Ben-Uri reasoned that the ark was probably built of either bamboo or lightweight wood, both common to southern Iraq. To reconstruct the design, he relied entirely on God's cryptic commands to Noah (Genesis 6: 14-16) that the ark should have a door in its side, a skylight and three decks. The Scriptures mention three dimensions: the vessel was to be 300 cubits (492 ft.) long, 50 cubits (82 ft.) wide, and 30 cubits (49 ft.) high. That would make it somewhat larger than a World War II Liberty ship. After exhaustive reckoning, Ben-Uri concluded that to meet such requirements, the ark had to be what he calls a "prismatic rhomboid." Essentially, his version is a long bar whose cross section is shaped like a diamond.
2,000 Animals.

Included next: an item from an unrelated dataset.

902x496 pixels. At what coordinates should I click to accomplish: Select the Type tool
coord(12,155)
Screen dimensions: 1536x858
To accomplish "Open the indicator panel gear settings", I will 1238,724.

Such a vessel could have been built while lying at an angle on one side. Animals could easily climb a gentle incline on a side and enter through a door. As the ark began to float, it would right itself; as a result, the door would tilt and become a skylight in the roof, and water could not enter the craft from its sides. The design, according to Ben-Uri, could easily accommodate three decks and provide a capacity of some 5,500 tons, enough for at least 1,000 pairs of animals.
An Orthodox Jew, Ben-Uri argues that his version of the ark is evidence that, for all of today's demythologizing, the Bible has a basis in fact. "I be lieve," says he, "that the Bible is a true account of what actually happened. It is up to us to unravel its secrets."